• _Brief_: Whenever a line in the records below holds the string "SHSMSW", include it in the count, and state the number alone.

• _Saved entries_:
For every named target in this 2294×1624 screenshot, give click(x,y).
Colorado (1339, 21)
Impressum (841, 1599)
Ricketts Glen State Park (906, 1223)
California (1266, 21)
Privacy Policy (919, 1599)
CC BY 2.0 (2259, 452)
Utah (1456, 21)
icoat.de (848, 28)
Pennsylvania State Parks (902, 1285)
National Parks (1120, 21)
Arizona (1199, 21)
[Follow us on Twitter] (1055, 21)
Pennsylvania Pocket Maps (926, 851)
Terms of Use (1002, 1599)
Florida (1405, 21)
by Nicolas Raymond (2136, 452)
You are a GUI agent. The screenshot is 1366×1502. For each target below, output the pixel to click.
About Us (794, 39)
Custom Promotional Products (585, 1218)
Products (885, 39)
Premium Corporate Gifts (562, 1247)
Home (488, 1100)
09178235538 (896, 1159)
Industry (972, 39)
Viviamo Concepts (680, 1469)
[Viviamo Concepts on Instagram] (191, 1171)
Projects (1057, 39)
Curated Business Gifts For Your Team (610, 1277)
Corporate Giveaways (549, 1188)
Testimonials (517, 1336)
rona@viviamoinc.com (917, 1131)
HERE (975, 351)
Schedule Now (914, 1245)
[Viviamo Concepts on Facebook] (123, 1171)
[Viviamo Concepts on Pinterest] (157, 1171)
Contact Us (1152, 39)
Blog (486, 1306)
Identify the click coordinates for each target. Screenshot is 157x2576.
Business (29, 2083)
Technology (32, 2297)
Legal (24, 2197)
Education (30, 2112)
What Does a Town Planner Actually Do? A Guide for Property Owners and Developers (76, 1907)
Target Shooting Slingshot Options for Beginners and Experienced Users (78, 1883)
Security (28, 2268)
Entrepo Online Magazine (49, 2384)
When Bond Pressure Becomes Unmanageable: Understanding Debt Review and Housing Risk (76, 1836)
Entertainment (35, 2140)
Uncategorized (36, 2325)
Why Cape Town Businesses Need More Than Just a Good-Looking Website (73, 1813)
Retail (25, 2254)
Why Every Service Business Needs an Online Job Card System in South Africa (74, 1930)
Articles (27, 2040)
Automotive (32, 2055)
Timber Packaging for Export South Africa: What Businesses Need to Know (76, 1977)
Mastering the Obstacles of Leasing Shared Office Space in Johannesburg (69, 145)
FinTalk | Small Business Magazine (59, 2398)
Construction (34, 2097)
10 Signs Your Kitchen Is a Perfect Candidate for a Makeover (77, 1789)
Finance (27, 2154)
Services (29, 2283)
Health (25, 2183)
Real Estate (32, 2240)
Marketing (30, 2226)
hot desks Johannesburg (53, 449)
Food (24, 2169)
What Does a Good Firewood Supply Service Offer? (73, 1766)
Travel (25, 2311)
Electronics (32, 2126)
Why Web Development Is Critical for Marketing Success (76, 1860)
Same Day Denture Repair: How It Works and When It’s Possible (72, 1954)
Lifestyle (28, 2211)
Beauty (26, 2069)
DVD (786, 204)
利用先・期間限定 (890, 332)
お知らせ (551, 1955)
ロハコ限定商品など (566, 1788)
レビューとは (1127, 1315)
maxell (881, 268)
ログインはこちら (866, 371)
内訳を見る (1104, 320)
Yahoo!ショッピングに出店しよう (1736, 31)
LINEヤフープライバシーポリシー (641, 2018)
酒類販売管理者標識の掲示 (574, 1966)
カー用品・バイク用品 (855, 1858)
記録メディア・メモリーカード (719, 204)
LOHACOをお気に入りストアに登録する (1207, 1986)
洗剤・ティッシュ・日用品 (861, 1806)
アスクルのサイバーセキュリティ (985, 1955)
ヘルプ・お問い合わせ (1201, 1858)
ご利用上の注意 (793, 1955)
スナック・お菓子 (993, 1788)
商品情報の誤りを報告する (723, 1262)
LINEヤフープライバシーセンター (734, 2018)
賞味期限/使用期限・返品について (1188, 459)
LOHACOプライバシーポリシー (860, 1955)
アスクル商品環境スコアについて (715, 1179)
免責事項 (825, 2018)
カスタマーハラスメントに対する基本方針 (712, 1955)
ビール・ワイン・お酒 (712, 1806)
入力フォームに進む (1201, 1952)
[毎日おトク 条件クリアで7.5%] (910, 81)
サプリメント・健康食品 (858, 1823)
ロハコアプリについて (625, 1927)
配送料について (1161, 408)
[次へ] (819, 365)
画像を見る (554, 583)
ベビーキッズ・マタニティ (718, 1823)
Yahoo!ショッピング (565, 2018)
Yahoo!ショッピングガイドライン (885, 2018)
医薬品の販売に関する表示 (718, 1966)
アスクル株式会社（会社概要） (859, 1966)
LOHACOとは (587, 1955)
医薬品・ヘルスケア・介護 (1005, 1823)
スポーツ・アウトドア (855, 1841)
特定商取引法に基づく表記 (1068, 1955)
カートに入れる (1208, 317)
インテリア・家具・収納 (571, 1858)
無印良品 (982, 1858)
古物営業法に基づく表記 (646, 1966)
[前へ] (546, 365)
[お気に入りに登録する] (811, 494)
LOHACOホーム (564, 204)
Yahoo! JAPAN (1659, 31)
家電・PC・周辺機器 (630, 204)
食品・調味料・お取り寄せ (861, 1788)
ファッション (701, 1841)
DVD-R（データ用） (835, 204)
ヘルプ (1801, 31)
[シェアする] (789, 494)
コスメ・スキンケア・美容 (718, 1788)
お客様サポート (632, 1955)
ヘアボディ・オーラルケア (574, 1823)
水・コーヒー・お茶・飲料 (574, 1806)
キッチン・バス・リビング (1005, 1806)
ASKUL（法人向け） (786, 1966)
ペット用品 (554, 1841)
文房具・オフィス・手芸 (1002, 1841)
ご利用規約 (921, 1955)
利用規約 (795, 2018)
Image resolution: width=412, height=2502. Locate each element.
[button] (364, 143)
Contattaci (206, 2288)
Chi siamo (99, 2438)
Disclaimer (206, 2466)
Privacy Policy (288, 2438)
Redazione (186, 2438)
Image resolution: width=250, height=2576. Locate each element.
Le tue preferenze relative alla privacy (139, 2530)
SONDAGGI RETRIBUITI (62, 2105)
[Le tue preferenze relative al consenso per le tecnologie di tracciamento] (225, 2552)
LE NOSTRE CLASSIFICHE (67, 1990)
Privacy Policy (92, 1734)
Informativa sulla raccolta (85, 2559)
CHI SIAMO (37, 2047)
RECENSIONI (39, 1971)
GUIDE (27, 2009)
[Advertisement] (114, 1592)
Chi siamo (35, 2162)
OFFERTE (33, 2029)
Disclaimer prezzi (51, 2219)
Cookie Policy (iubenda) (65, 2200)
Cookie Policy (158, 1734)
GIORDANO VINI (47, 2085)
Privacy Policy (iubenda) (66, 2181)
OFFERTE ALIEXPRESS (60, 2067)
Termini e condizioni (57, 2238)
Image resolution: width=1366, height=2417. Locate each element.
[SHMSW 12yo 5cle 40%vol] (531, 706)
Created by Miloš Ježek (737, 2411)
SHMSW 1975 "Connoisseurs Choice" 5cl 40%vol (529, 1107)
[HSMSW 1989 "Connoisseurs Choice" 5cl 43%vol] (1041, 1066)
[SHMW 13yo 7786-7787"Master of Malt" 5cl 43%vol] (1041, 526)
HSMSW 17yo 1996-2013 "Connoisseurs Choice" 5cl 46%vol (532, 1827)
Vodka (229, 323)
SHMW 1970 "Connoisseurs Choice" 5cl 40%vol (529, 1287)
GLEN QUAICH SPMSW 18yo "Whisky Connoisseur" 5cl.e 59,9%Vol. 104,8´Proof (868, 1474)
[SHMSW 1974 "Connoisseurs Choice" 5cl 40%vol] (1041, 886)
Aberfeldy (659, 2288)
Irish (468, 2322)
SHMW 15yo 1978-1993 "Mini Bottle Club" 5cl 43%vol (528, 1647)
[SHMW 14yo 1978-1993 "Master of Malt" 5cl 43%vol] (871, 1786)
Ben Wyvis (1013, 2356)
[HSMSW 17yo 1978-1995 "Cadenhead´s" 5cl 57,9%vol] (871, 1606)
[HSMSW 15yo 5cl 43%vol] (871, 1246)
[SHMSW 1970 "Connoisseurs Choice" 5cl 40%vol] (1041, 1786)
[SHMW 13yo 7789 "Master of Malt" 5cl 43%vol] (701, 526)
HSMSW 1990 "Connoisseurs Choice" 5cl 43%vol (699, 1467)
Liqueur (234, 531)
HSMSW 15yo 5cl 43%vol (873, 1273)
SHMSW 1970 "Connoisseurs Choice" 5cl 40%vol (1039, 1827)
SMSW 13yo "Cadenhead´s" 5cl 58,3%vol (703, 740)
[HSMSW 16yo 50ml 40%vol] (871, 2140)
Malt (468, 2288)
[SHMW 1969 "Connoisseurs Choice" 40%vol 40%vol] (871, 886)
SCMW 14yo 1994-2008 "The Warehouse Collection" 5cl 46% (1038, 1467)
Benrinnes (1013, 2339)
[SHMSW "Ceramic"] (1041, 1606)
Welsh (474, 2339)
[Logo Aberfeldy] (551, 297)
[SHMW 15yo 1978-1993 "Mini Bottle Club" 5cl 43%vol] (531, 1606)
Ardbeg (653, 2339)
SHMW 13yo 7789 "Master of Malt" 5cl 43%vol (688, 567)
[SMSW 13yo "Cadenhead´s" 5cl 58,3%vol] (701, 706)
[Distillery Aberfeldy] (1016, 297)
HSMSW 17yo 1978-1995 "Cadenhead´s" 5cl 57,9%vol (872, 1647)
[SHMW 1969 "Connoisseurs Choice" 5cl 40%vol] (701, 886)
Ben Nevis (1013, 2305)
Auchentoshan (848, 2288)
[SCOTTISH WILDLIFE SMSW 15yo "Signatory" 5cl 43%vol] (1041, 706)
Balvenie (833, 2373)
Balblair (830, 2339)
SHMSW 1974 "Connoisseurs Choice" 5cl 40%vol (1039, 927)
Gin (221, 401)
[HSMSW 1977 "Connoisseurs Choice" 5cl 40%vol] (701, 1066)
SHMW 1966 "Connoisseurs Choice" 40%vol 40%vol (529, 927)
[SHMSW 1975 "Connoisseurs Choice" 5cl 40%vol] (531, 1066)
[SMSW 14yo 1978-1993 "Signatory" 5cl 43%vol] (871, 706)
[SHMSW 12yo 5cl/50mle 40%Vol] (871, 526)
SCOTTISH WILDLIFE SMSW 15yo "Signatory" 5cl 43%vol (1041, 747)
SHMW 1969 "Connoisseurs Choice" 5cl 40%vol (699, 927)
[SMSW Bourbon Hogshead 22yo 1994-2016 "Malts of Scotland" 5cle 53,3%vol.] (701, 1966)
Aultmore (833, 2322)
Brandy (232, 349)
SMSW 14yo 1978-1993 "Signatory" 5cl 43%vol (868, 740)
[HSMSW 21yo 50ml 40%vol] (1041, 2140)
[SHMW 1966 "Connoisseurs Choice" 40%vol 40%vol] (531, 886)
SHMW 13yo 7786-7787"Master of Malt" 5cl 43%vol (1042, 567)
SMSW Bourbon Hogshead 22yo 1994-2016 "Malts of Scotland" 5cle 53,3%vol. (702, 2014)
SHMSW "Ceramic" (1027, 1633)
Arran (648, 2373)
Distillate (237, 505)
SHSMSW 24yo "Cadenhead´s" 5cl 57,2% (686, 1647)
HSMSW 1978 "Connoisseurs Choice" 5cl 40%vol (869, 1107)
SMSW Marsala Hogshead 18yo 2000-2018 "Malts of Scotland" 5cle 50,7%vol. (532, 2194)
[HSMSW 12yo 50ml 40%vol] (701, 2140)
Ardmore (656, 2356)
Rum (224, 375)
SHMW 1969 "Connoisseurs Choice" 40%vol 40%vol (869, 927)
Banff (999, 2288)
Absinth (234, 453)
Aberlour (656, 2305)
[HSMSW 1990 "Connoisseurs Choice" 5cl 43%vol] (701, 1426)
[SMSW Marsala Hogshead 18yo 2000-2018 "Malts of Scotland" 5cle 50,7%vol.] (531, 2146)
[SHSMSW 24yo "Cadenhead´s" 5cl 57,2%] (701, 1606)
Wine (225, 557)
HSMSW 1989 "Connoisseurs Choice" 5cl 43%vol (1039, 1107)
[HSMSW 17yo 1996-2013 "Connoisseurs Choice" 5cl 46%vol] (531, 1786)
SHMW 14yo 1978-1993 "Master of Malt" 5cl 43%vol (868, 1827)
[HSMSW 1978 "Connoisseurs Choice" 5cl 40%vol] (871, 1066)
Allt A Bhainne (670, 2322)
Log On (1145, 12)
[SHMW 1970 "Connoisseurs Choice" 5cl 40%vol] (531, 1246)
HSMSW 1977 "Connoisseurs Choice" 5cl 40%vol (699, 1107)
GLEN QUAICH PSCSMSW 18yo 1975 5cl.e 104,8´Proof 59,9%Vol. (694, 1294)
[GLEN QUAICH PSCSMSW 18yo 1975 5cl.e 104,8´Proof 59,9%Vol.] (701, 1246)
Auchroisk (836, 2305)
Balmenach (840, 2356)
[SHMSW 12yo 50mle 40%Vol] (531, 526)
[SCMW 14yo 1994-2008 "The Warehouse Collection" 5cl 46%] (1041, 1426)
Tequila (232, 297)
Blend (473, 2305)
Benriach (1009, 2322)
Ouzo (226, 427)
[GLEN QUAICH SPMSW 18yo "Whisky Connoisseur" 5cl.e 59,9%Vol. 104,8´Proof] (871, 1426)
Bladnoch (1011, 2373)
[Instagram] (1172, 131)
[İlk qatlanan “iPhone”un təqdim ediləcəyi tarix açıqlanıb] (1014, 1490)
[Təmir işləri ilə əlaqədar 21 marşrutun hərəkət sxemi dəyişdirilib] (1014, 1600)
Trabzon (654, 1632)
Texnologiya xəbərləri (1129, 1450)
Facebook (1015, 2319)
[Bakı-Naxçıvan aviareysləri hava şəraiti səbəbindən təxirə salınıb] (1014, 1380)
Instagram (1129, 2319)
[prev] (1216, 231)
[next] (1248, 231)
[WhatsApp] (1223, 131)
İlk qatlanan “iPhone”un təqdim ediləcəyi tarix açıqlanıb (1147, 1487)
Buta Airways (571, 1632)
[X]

• _Output of the exercise_: 2